Dataset entries
+-------+

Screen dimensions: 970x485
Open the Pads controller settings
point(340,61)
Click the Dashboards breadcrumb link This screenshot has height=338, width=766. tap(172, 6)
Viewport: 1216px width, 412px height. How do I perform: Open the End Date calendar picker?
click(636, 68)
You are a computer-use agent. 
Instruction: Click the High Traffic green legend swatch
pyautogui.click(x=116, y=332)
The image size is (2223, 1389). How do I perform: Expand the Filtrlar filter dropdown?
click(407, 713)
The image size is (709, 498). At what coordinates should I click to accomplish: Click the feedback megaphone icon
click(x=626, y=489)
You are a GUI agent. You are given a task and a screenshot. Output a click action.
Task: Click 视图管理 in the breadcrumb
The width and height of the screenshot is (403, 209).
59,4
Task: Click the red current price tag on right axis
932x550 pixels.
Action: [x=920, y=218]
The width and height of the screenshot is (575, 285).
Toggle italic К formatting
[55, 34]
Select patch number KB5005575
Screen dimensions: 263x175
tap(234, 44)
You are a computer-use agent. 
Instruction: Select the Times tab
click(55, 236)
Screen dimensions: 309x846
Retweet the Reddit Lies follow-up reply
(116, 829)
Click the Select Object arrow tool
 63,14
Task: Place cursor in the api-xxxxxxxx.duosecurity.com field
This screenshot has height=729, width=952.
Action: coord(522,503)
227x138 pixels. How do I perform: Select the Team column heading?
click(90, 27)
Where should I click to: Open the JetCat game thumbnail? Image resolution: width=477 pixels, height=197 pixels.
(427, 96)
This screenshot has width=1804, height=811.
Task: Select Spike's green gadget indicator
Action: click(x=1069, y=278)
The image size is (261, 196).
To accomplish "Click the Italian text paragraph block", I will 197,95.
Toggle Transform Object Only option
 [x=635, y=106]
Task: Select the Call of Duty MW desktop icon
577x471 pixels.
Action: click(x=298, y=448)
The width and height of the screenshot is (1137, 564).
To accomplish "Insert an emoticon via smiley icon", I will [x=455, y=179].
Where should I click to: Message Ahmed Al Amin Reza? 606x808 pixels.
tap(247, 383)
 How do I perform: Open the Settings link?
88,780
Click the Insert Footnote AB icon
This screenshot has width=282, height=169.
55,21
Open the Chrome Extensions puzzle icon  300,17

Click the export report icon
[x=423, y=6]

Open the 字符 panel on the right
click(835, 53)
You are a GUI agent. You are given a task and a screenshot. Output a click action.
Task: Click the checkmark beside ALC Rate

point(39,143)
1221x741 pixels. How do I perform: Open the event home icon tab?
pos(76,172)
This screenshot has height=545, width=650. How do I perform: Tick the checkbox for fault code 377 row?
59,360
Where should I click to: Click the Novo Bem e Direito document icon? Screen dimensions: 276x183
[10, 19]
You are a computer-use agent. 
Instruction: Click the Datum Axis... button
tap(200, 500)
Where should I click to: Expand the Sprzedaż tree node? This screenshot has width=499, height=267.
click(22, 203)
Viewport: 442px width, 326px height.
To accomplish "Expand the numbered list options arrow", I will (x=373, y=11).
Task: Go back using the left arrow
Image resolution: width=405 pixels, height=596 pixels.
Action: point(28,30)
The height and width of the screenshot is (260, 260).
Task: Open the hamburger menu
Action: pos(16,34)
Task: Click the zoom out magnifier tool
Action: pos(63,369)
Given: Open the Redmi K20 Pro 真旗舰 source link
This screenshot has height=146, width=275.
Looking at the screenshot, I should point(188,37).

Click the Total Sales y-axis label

+-------+

Action item: The lines above from the one with "227x138 pixels. How" through the one with "The width and height of the screenshot is (1137, 564)." are to be duplicated exactly, ends included, with nothing added.

Solved exercise:
227x138 pixels. How do I perform: Select the Team column heading?
click(90, 27)
Where should I click to: Open the JetCat game thumbnail? Image resolution: width=477 pixels, height=197 pixels.
(427, 96)
This screenshot has width=1804, height=811.
Task: Select Spike's green gadget indicator
Action: click(x=1069, y=278)
The image size is (261, 196).
To accomplish "Click the Italian text paragraph block", I will 197,95.
Toggle Transform Object Only option
 [x=635, y=106]
Task: Select the Call of Duty MW desktop icon
577x471 pixels.
Action: click(x=298, y=448)
The width and height of the screenshot is (1137, 564).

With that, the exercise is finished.